April 20th, 2022 | 5 min read

By Matthew Loftus

If you’ve ever been tempted to read Freddie deBoer’s book The Cult of Smart, I have some good news for you: you don’t have to! America’s favorite Twitter-drydrunk has summarized the most important bits of his book in this essay, entitled “Education Doesn’t Work.”

It’s long and detailed, but the most salient points are below, followed by some of my comments:

Educational aptitude is mostly inherent, unchangeable, and unequal. If you sort kids by ability in kindergarten or third grade, you get the same stratification that reappears in middle or high school or the rest of their lives. There is nothing — no teacher quality, no technology, no program, and certainly no amount of funding, grit, or corporal punishment — that will make a bunch of kids who aren’t good at school into kids who are good at school.

Of course education does work: it gives everybody some mixture of knowledge and skills that they will (hopefully) use for the rest of their lives. How much of each is very child-dependent, though. Regardless of socioeconomic status, in any school you’re going to have kids who will succeed in that environment, others who will do okay, and others who will not do well. This is not the result of injustice, this is just the way people are. (This is one of the reasons why I’m pretty pro-homeschooling and not very anti-charter school: the more options and flexibility there is, the more likely it is that any given kid will find the strategy that best helps them to learn.)

Differences in educational ability vary more within groups than between them. Imagine, deBoer suggests, that people who jumped higher made more money in our society. You would see a natural distribution of jumping ability among people. Some rich people might have extra-springy shoes that helped them and people from certain races and classes might have weight belts, but that would only throw off the averages. Across the spectrum, for most people the real determinant of their success would be their inherent ability. This is exactly what we see for educational ability and schooling!
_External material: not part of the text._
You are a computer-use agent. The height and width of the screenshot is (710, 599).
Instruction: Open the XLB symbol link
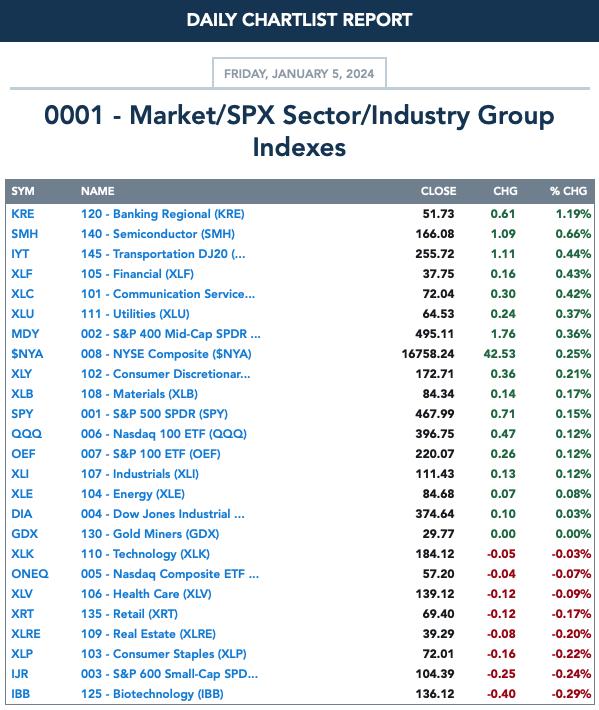point(22,393)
More education or better education will not solve the problems of poverty. It’s unfair and cruel to tell everyone that if they just worked harder in school, they could get a good job and succeed in life. That simply isn’t true, and it punishes people who can’t overcome their inherent lack of aptitude. Banking on education reform to fix poverty is just wishful thinking. You can spend tens of thousands of dollars per student each year (and many places do!), but that won’t fix the problem. You can take away middle school algebra, but that only hurts poor kids who have the natural ability to do so. You can fire teachers who can’t make their kids pass certain tests, but that only screws over the teachers.

Rather than relying on school performance to determine economic security, we should do something different. Freddie’s a Marxist, so he’s of course in favor of just giving everyone what they need. My own views are more complicated than that, but at the very least I’m in favor of letting kids split off into vocational training tracks at younger ages and in greater numbers, untying health insurance from one’s job, and a child allowance. Poverty does really make everything worse for kids, not just education, so we should be working to reduce child poverty the same way that (as deBoer points out) we reduced poverty among the elderly.

The one thing in the book that’s not in the post is the fact that other things — for example, the absence of a father in the home — have a far greater impact on one’s life than how well-funded one’s school is or virtually any other educational intervention. (Follow the science, people!) Many schools find themselves in the difficult position of trying to help children who have been abused, neglected, or abandoned by one or more parents compensate for what they’ve suffered or continue to suffer in their homes. Many of these children also live in neighborhoods or towns where there is pervasive violence, substance abuse, and poverty that traumatizes kids, sometimes on a daily basis. The causes of these awful home and local environments encompass a wide range of social, cultural, political, and economic causes that I won’t explore in this post, but I write about this kind of stuff often enough that I trust you can find your way through the archives to learn more of my opinions about them.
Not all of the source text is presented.